In his daily work, he conducts research into how people function and communicate in networks—supported by digital technologies. Among other activities, he headed the SensibleDTU project in which 1000 DTU students were equipped with mobile phones monitoring their behaviour in unprecedented detail. He was invited to join the project because of this background, and because several of his former PhD students have unique knowledge of how to protect users’ privacy. For several years, Sune Lehmann has also studied how information flows on, for example, social media—a mechanism that is, to a certain extent, comparable to the spread of viruses.

Hoping for support from the authorities

Sune Lehmann stresses that the app will only really come into its own once societies start opening up again, and people resume their normal lives and activities such as work, teaching, and travel. In this situation, the chains of infection may be reactivated if new cases are not detected and isolated quickly.
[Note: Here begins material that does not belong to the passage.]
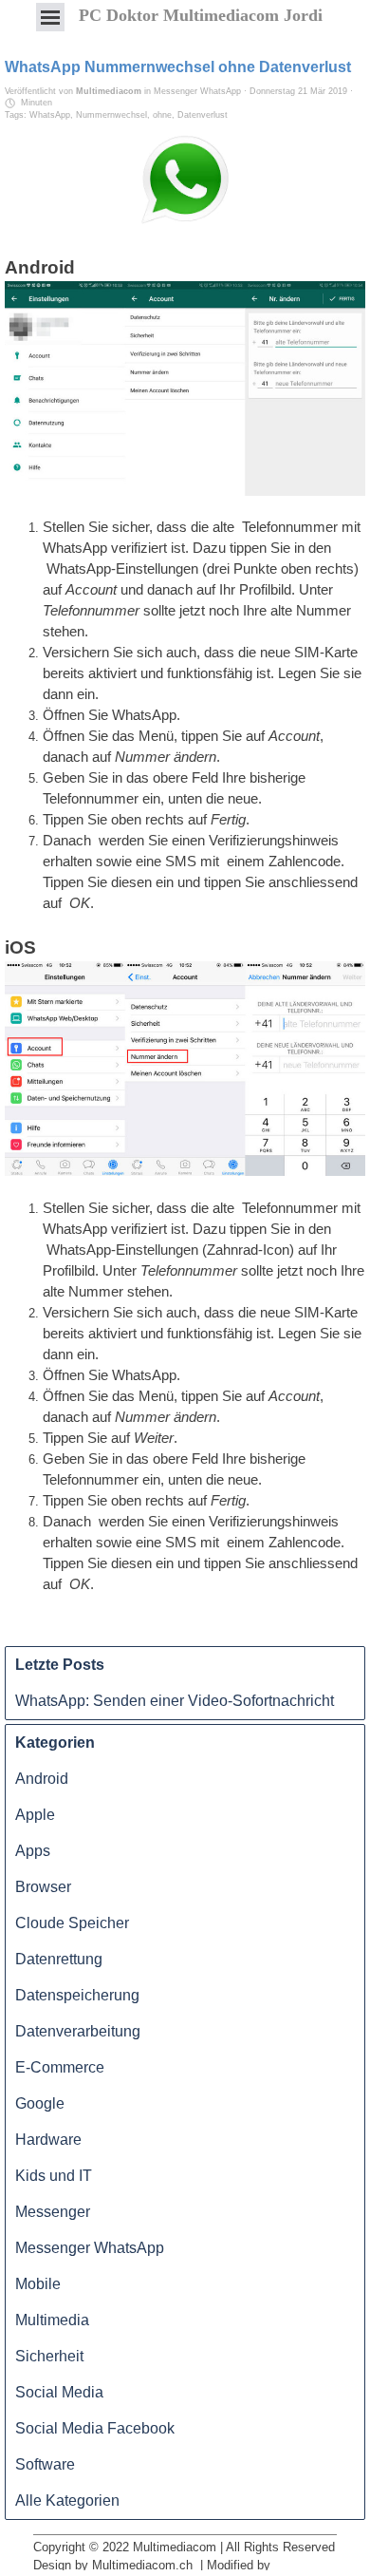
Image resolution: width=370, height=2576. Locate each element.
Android (41, 1779)
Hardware (48, 2139)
The app is not yet available in a Danish version, but Sune Lehmann hopes that the Danish authorities will consider using it in line with an increase in the test capacity and as the situation in society begins to normalize.


Read more about PEPP-PT on the project's webside.

Two corona projects

Sune Lehmann is involved in another corona-related project in which—together with researchers from the University of Copenhagen and Aarhus University—he will contribute to the management of the crisis by means of big data analyses, machine learning, and behavioural psychology, among other methods. The research will help us understand the connections between the government’s handling of the crisis, media coverage, the population’s behaviour, and spread of the virus. The project is supported by the Carlsberg Foundation with DKK 25 million.